→ **Instructions to follow**
Reproduce every line of the data below verbatim, changing nothing.

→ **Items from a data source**
* START *
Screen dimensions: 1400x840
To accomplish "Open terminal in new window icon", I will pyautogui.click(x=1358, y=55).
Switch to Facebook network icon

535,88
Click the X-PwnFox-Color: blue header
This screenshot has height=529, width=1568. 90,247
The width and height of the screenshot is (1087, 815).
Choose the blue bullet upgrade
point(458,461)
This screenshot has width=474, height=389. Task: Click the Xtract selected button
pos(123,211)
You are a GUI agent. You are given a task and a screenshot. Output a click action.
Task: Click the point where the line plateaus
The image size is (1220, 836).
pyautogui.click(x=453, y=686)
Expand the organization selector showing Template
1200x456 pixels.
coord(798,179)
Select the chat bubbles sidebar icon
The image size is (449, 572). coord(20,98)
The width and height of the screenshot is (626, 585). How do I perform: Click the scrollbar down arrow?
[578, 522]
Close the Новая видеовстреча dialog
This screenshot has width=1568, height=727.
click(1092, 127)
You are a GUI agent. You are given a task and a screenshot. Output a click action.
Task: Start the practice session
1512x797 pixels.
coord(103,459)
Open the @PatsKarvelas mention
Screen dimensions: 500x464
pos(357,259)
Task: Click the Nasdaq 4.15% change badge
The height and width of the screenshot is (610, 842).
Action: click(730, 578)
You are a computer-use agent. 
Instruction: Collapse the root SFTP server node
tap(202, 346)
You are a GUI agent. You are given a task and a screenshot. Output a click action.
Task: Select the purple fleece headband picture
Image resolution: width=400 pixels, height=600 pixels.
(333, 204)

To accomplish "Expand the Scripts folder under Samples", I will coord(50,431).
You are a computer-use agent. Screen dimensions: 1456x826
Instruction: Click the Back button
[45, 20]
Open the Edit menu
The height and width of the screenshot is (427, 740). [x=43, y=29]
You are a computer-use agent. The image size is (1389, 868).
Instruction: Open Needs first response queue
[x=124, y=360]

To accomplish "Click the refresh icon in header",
* END *
→ **Complete response**
Screen dimensions: 1400x840
To accomplish "Open terminal in new window icon", I will pyautogui.click(x=1358, y=55).
Switch to Facebook network icon

535,88
Click the X-PwnFox-Color: blue header
This screenshot has height=529, width=1568. 90,247
The width and height of the screenshot is (1087, 815).
Choose the blue bullet upgrade
point(458,461)
This screenshot has width=474, height=389. Task: Click the Xtract selected button
pos(123,211)
You are a GUI agent. You are given a task and a screenshot. Output a click action.
Task: Click the point where the line plateaus
The image size is (1220, 836).
pyautogui.click(x=453, y=686)
Expand the organization selector showing Template
1200x456 pixels.
coord(798,179)
Select the chat bubbles sidebar icon
The image size is (449, 572). coord(20,98)
The width and height of the screenshot is (626, 585). How do I perform: Click the scrollbar down arrow?
[578, 522]
Close the Новая видеовстреча dialog
This screenshot has width=1568, height=727.
click(1092, 127)
You are a GUI agent. You are given a task and a screenshot. Output a click action.
Task: Start the practice session
1512x797 pixels.
coord(103,459)
Open the @PatsKarvelas mention
Screen dimensions: 500x464
pos(357,259)
Task: Click the Nasdaq 4.15% change badge
The height and width of the screenshot is (610, 842).
Action: click(730, 578)
You are a computer-use agent. 
Instruction: Collapse the root SFTP server node
tap(202, 346)
You are a GUI agent. You are given a task and a screenshot. Output a click action.
Task: Select the purple fleece headband picture
Image resolution: width=400 pixels, height=600 pixels.
(333, 204)

To accomplish "Expand the Scripts folder under Samples", I will coord(50,431).
You are a computer-use agent. Screen dimensions: 1456x826
Instruction: Click the Back button
[45, 20]
Open the Edit menu
The height and width of the screenshot is (427, 740). [x=43, y=29]
You are a computer-use agent. The image size is (1389, 868).
Instruction: Open Needs first response queue
[x=124, y=360]

To accomplish "Click the refresh icon in header",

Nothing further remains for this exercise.